- [Work request] Repeat nothing but the lines below running from the one containing "Open the GET" to the one containing "has width=1512, height=786.". Keep both end lines.

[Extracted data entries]
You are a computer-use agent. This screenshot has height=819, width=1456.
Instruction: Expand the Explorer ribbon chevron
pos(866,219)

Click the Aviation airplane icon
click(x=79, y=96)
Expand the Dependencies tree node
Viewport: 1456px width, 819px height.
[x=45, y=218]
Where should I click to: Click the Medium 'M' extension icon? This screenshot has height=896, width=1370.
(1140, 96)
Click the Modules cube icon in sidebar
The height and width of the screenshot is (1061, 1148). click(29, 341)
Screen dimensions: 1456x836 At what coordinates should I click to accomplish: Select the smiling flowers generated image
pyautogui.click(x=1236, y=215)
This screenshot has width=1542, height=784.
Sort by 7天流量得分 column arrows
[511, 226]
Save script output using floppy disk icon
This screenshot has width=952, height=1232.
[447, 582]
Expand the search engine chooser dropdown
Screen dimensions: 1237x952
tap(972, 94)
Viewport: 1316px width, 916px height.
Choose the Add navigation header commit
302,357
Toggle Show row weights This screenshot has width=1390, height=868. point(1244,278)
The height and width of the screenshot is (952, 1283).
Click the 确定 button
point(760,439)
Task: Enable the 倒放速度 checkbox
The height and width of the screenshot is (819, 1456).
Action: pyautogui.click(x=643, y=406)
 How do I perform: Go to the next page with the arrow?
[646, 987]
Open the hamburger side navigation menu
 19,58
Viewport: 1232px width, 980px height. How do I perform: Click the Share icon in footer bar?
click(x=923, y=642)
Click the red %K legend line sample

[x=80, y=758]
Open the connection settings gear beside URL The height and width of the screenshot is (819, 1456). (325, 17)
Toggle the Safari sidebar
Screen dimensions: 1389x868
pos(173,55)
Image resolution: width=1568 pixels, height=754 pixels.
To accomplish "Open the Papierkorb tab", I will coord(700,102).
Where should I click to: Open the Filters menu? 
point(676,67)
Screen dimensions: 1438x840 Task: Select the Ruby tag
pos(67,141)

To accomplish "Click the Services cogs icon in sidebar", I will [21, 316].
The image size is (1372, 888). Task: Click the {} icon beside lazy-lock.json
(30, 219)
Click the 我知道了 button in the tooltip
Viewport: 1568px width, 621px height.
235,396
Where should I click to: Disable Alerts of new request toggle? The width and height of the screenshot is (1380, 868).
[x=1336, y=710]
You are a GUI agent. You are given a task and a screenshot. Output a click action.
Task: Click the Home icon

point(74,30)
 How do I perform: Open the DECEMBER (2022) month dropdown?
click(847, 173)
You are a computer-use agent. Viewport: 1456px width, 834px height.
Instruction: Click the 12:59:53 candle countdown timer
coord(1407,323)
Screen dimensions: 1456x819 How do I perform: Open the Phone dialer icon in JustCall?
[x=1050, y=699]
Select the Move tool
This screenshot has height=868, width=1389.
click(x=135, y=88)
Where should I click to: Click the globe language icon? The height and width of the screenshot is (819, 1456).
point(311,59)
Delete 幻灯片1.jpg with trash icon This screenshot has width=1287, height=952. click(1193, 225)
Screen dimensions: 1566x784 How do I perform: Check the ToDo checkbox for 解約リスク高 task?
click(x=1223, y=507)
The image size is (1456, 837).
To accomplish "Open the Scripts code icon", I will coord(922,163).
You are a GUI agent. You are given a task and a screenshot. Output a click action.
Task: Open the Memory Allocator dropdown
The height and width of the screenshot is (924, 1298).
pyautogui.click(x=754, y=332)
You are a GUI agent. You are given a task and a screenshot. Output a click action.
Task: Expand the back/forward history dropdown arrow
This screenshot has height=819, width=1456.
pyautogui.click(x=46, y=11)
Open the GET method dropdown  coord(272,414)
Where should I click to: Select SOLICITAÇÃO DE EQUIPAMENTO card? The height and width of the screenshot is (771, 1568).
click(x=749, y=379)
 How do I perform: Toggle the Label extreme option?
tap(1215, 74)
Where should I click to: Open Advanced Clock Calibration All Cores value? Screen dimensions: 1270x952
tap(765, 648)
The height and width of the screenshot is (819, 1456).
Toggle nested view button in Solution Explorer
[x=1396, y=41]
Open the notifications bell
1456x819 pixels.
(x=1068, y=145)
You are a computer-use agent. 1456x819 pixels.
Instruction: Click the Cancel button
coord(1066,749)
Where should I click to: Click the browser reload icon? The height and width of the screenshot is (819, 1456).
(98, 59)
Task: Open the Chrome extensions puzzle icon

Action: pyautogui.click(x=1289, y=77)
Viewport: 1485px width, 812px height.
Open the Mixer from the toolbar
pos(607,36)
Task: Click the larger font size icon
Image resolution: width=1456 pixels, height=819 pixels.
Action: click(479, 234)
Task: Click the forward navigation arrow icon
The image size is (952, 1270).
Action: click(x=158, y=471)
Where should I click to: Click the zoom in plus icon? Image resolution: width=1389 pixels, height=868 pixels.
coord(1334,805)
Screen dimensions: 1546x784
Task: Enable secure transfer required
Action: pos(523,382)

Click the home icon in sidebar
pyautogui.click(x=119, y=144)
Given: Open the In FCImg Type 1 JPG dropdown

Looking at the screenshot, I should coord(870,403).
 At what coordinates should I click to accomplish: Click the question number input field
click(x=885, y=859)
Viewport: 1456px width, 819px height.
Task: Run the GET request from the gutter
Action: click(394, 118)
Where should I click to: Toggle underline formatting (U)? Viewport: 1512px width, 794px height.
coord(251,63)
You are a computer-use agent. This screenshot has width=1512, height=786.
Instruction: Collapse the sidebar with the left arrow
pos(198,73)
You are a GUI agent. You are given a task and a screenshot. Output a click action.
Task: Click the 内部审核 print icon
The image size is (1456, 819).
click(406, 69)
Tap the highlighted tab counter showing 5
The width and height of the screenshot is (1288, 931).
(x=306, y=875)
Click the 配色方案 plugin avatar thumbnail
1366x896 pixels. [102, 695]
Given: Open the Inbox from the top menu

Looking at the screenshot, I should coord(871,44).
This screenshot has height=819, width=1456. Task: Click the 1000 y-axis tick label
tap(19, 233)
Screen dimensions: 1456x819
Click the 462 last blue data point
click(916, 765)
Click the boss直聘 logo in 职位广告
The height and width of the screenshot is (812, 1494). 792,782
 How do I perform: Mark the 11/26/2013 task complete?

- [Exercise answer]
Open the GET method dropdown  coord(272,414)
Where should I click to: Select SOLICITAÇÃO DE EQUIPAMENTO card? The height and width of the screenshot is (771, 1568).
click(x=749, y=379)
 How do I perform: Toggle the Label extreme option?
tap(1215, 74)
Where should I click to: Open Advanced Clock Calibration All Cores value? Screen dimensions: 1270x952
tap(765, 648)
The height and width of the screenshot is (819, 1456).
Toggle nested view button in Solution Explorer
[x=1396, y=41]
Open the notifications bell
1456x819 pixels.
(x=1068, y=145)
You are a computer-use agent. 1456x819 pixels.
Instruction: Click the Cancel button
coord(1066,749)
Where should I click to: Click the browser reload icon? The height and width of the screenshot is (819, 1456).
(98, 59)
Task: Open the Chrome extensions puzzle icon

Action: pyautogui.click(x=1289, y=77)
Viewport: 1485px width, 812px height.
Open the Mixer from the toolbar
pos(607,36)
Task: Click the larger font size icon
Image resolution: width=1456 pixels, height=819 pixels.
Action: click(479, 234)
Task: Click the forward navigation arrow icon
The image size is (952, 1270).
Action: click(x=158, y=471)
Where should I click to: Click the zoom in plus icon? Image resolution: width=1389 pixels, height=868 pixels.
coord(1334,805)
Screen dimensions: 1546x784
Task: Enable secure transfer required
Action: pos(523,382)

Click the home icon in sidebar
pyautogui.click(x=119, y=144)
Given: Open the In FCImg Type 1 JPG dropdown

Looking at the screenshot, I should coord(870,403).
 At what coordinates should I click to accomplish: Click the question number input field
click(x=885, y=859)
Viewport: 1456px width, 819px height.
Task: Run the GET request from the gutter
Action: click(394, 118)
Where should I click to: Toggle underline formatting (U)? Viewport: 1512px width, 794px height.
coord(251,63)
You are a computer-use agent. This screenshot has width=1512, height=786.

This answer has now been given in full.